In-Development TradeDangerous: power-user trade optimizer

Avi0013 · Jul 19, 2018

Tromador said:
Just as a point I think it's important to make - we (by which I really mean eyeonus) are not in the business of making big changes to TD. The plan was and still is to have a method of getting data into the existing TD, with minimal changes/work in a post-maddavo world. At present we have one stupid bug which is hard to pin down (https://github.com/eyeonus/EDDBlink-listener/issues/7), but once that it resolved, then we will be ready to release. Mission creep into messing with the TD database in any way which "may involve a lot of work" is not one of the project deliverables.

Anything we quasi-programmers can do to help nail that problem down?

MarkAusten · Jul 19, 2018

TD Helper version 2.0.4.2 released here:https://github.com/MarkAusten/TDHelper/releases/tag/v2.0.4.2

Tromador · Jul 19, 2018

MarkAusten said:
Fair point. However I reserve the right to raise it again should it become and issue that I can't solve with a work-around in future.

Frankly, if I knew python better I'd take a look myself but that programming language is not one that I wish to be familiar with.

If we change a load of stuff, maybe - but in this case, the only change was a (now reverted) kludge to workaround a problem created for us. If (as is likely) we've changed nothing, then I imagine we would refer you to the python manual and the source code, like it or not!

Tromador · Jul 19, 2018

Avi0013 said:
Anything we quasi-programmers can do to help nail that problem down?

Mebbe... if you find one where it's not working, you might try testing the SQL manually.

If you see my comment here you could insert the code snippet to debug the SQL - lots of output, so be warned - then use that debug output to give the underlying SQL commands.
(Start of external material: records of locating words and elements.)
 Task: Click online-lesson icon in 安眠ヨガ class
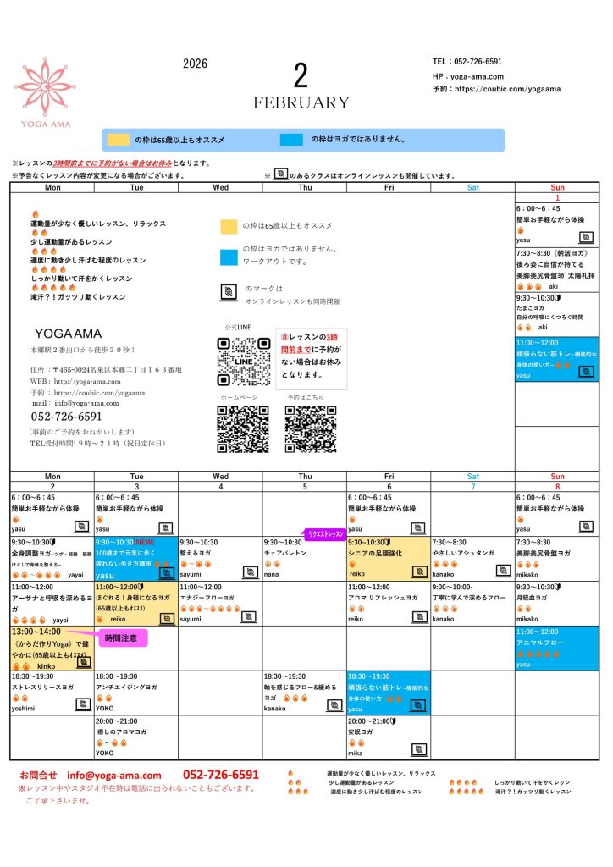tap(418, 750)
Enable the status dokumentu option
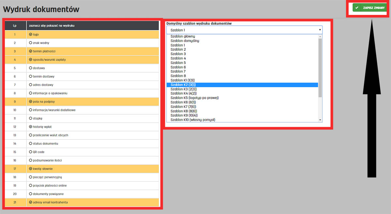The width and height of the screenshot is (391, 214). (31, 143)
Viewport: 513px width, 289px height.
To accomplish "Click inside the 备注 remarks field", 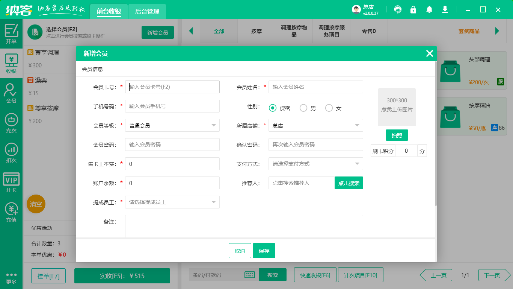I will tap(244, 226).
Then try those manually on the database through a DB app which lets you run arbitrary SQL commands. See if they also fail. Read on in that thread about the INPUT vs UPDATE statements and what/why the difference, so you know what you need to see. Then let us know what happened.

Other than that, point any python guru friends at it and see if they can see something untoward? If eyeonus or my testing showed up anything obvious it would already be fixed. It's rather vexing.

MarkAusten · Jul 19, 2018

Tromador said:
Mebbe... if you find one where it's not working, you might try testing the SQL manually.
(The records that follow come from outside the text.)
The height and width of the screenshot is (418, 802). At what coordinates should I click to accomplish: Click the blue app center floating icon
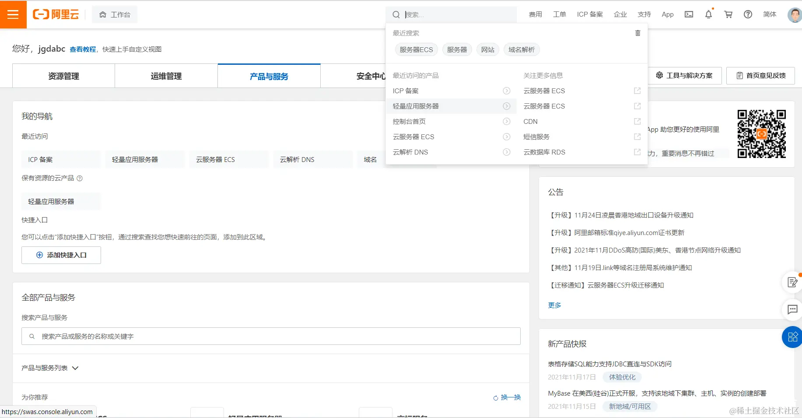792,337
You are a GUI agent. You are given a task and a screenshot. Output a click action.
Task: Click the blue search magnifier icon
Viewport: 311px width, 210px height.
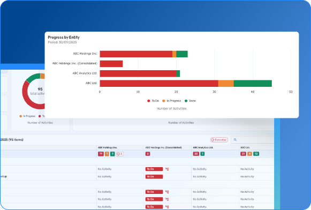235,140
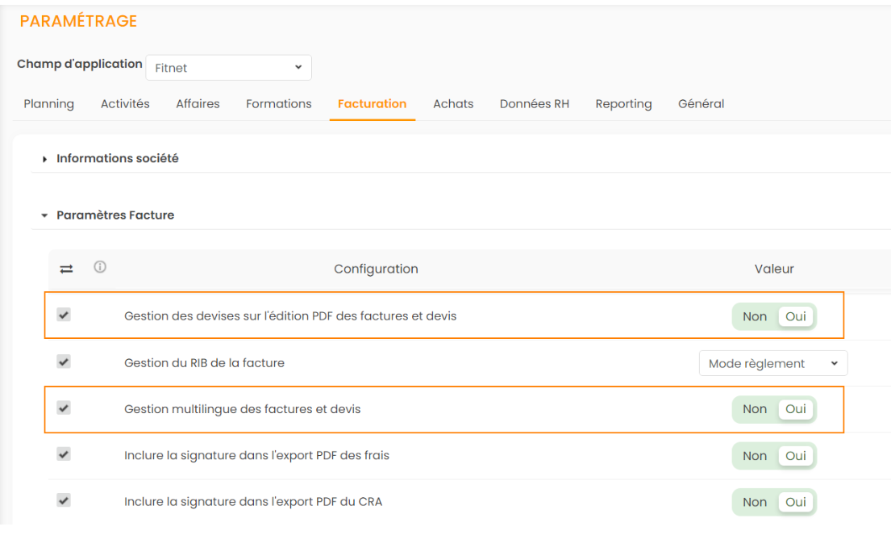
Task: Set signature in PDF du CRA to Oui
Action: [x=796, y=502]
If you see my comment here you could insert the code snippet to debug the SQL - lots of output, so be warned - then use that debug output to give the underlying SQL commands. Then try those manually on the database through a DB app which lets you run arbitrary SQL commands. See if they also fail. Read on in that thread about the INPUT vs UPDATE statements and what/why the difference, so you know what you need to see. Then let us know what happened.

Other than that, point any python guru friends at it and see if they can see something untoward? If eyeonus or my testing showed up anything obvious it would already be fixed. It's rather vexing.
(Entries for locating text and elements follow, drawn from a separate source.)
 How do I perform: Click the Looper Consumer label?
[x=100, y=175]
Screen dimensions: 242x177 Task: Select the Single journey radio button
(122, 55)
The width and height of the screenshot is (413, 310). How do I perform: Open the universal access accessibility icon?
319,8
I wonder if it is the use of the exception on insert that is the cause of the problem. For testing purposes it would be interesting to see what happens if you use the much slower method of checking to see if the record exists and then inserting or updating as appropriate. If that works then it narrows the problem down to the use of the exception as decision logic and that perhaps being slightly different between different computers.

eyeonus · Jul 22, 2018

MarkAusten said:
Has something changed with the Trade Dangerous database schema or data? With the tradedangerous.db file from Thursday last week TD Helper runs fine but if I update the database or delete it and create a new one, TD Helper throws an error:

Code:

Failed to enable constraints. One or more rows contain values violating non-null, unique, or foreign-key constraints.

The SQL command being run is:

Code:

select sys.name as sys_name, stn.name as stn_name from System sys left join Station stn on sys.system_id = stn.system_id

I have a work around for the issue for the moment bu in my investigations I note that SQLite is set up not to use FK constraints by default, it is probably a good idea either to enable the FK constraints ("PRAGMA foreign_keys=ON") and ensure that the values are correctly set or leave the FK constraints off and remove the FK definitions from the database schema. The former is the preferred option, obviously, but may involve a lot of work to ensure the referential integrity.

I literally have no time to work on this, but I'm fairly certain that yes it is. IIRC, there's a few pragmas that are run in the cache.py file, and turning on foreign keys is one of them.

EDIT: Sorry looks like it's in tradedb.py:

Code:

    def getDB(self):
        if self.conn:
            return self.conn
        self.tdenv.DEBUG1("Connecting to DB")
        conn = sqlite3.connect(self.dbFilename)
        conn.execute("PRAGMA foreign_keys=ON")
        conn.create_function('dist2', 6, TradeDB.calculateDistance2)
        return conn

EDIT2: It's also turned on when (re)building the cache, which is done in the buildCache method in cache.py

eyeonus · Jul 22, 2018

MarkAusten said:
I wonder if it is the use of the exception on insert that is the cause of the problem. For testing purposes it would be interesting to see what happens if you use the much slower method of checking to see if the record exists and then inserting or updating as appropriate. If that works then it narrows the problem down to the use of the exception as decision logic and that perhaps being slightly different between different computers.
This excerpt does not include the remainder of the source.